EXERCISE AIM: Copy the following data out line for line, with no changes.

* start *

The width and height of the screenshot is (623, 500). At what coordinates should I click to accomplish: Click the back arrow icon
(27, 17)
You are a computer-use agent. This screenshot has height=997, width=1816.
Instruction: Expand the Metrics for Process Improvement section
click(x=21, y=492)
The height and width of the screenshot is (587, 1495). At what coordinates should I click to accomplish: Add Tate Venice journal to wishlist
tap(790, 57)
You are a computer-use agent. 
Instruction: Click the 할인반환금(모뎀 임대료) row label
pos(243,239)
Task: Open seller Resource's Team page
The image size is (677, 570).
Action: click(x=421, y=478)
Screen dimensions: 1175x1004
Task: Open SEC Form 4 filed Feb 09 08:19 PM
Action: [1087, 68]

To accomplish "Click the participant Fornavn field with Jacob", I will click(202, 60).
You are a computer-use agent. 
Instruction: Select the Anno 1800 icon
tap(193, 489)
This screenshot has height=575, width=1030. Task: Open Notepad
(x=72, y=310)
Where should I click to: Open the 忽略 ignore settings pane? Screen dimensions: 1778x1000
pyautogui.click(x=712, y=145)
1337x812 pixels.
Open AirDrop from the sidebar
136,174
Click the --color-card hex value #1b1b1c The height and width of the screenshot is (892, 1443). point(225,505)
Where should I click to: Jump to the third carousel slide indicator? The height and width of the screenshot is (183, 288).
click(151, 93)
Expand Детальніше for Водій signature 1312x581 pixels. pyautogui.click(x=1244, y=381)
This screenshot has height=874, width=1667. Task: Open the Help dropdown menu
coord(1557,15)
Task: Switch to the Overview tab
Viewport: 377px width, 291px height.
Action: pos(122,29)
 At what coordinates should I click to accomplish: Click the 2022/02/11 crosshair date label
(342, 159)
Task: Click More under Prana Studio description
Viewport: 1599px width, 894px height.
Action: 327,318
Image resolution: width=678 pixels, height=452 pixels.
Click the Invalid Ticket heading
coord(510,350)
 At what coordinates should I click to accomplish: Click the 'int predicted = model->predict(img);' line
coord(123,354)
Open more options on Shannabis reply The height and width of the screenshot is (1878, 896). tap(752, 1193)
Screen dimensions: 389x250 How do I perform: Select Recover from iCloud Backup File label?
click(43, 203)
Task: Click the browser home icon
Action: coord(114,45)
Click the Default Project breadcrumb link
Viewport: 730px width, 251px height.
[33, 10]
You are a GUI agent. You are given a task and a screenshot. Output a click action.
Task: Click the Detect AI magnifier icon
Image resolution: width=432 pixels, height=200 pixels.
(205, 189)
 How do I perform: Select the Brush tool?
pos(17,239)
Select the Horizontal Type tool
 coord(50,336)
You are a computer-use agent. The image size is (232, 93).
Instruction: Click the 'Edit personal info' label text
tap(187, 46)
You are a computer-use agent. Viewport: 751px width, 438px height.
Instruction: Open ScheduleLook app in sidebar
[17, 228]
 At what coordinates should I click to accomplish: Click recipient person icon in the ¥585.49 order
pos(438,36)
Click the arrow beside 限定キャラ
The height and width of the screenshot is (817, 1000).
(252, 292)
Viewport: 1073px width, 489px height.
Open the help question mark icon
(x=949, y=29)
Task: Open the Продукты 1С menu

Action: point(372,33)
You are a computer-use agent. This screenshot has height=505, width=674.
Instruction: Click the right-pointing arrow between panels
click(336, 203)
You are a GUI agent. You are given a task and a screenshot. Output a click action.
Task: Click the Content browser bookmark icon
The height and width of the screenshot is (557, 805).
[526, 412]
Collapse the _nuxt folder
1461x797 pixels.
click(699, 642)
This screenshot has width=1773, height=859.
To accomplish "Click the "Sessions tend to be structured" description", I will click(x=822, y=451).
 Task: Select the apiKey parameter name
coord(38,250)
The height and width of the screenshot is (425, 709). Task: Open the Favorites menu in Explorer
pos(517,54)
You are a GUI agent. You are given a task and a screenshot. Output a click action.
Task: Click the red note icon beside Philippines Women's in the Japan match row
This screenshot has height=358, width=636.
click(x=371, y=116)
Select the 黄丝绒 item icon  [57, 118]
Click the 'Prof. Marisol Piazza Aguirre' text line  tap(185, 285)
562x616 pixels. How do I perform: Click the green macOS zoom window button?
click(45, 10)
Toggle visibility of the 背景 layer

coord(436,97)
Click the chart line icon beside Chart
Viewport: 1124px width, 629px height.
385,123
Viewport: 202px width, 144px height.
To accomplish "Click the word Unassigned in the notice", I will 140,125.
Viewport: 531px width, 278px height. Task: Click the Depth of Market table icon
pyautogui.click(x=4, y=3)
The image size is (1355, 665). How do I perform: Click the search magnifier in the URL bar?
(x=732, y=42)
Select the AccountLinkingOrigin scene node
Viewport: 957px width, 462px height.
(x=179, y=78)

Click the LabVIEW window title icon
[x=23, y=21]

* end *

WRITTEN RESPONSE:
The width and height of the screenshot is (623, 500). At what coordinates should I click to accomplish: Click the back arrow icon
(27, 17)
You are a computer-use agent. This screenshot has height=997, width=1816.
Instruction: Expand the Metrics for Process Improvement section
click(x=21, y=492)
The height and width of the screenshot is (587, 1495). At what coordinates should I click to accomplish: Add Tate Venice journal to wishlist
tap(790, 57)
You are a computer-use agent. 
Instruction: Click the 할인반환금(모뎀 임대료) row label
pos(243,239)
Task: Open seller Resource's Team page
The image size is (677, 570).
Action: click(x=421, y=478)
Screen dimensions: 1175x1004
Task: Open SEC Form 4 filed Feb 09 08:19 PM
Action: [1087, 68]

To accomplish "Click the participant Fornavn field with Jacob", I will click(202, 60).
You are a computer-use agent. 
Instruction: Select the Anno 1800 icon
tap(193, 489)
This screenshot has height=575, width=1030. Task: Open Notepad
(x=72, y=310)
Where should I click to: Open the 忽略 ignore settings pane? Screen dimensions: 1778x1000
pyautogui.click(x=712, y=145)
1337x812 pixels.
Open AirDrop from the sidebar
136,174
Click the --color-card hex value #1b1b1c The height and width of the screenshot is (892, 1443). point(225,505)
Where should I click to: Jump to the third carousel slide indicator? The height and width of the screenshot is (183, 288).
click(151, 93)
Expand Детальніше for Водій signature 1312x581 pixels. pyautogui.click(x=1244, y=381)
This screenshot has height=874, width=1667. Task: Open the Help dropdown menu
coord(1557,15)
Task: Switch to the Overview tab
Viewport: 377px width, 291px height.
Action: pos(122,29)
 At what coordinates should I click to accomplish: Click the 2022/02/11 crosshair date label
(342, 159)
Task: Click More under Prana Studio description
Viewport: 1599px width, 894px height.
Action: 327,318
Image resolution: width=678 pixels, height=452 pixels.
Click the Invalid Ticket heading
coord(510,350)
 At what coordinates should I click to accomplish: Click the 'int predicted = model->predict(img);' line
coord(123,354)
Open more options on Shannabis reply The height and width of the screenshot is (1878, 896). tap(752, 1193)
Screen dimensions: 389x250 How do I perform: Select Recover from iCloud Backup File label?
click(43, 203)
Task: Click the browser home icon
Action: coord(114,45)
Click the Default Project breadcrumb link
Viewport: 730px width, 251px height.
[33, 10]
You are a GUI agent. You are given a task and a screenshot. Output a click action.
Task: Click the Detect AI magnifier icon
Image resolution: width=432 pixels, height=200 pixels.
(205, 189)
 How do I perform: Select the Brush tool?
pos(17,239)
Select the Horizontal Type tool
 coord(50,336)
You are a computer-use agent. The image size is (232, 93).
Instruction: Click the 'Edit personal info' label text
tap(187, 46)
You are a computer-use agent. Viewport: 751px width, 438px height.
Instruction: Open ScheduleLook app in sidebar
[17, 228]
 At what coordinates should I click to accomplish: Click recipient person icon in the ¥585.49 order
pos(438,36)
Click the arrow beside 限定キャラ
The height and width of the screenshot is (817, 1000).
(252, 292)
Viewport: 1073px width, 489px height.
Open the help question mark icon
(x=949, y=29)
Task: Open the Продукты 1С menu

Action: point(372,33)
You are a computer-use agent. This screenshot has height=505, width=674.
Instruction: Click the right-pointing arrow between panels
click(336, 203)
You are a GUI agent. You are given a task and a screenshot. Output a click action.
Task: Click the Content browser bookmark icon
The height and width of the screenshot is (557, 805).
[526, 412]
Collapse the _nuxt folder
1461x797 pixels.
click(699, 642)
This screenshot has width=1773, height=859.
To accomplish "Click the "Sessions tend to be structured" description", I will click(x=822, y=451).
 Task: Select the apiKey parameter name
coord(38,250)
The height and width of the screenshot is (425, 709). Task: Open the Favorites menu in Explorer
pos(517,54)
You are a GUI agent. You are given a task and a screenshot. Output a click action.
Task: Click the red note icon beside Philippines Women's in the Japan match row
This screenshot has height=358, width=636.
click(x=371, y=116)
Select the 黄丝绒 item icon  [57, 118]
Click the 'Prof. Marisol Piazza Aguirre' text line  tap(185, 285)
562x616 pixels. How do I perform: Click the green macOS zoom window button?
click(45, 10)
Toggle visibility of the 背景 layer

coord(436,97)
Click the chart line icon beside Chart
Viewport: 1124px width, 629px height.
385,123
Viewport: 202px width, 144px height.
To accomplish "Click the word Unassigned in the notice", I will 140,125.
Viewport: 531px width, 278px height. Task: Click the Depth of Market table icon
pyautogui.click(x=4, y=3)
The image size is (1355, 665). How do I perform: Click the search magnifier in the URL bar?
(x=732, y=42)
Select the AccountLinkingOrigin scene node
Viewport: 957px width, 462px height.
(x=179, y=78)

Click the LabVIEW window title icon
[x=23, y=21]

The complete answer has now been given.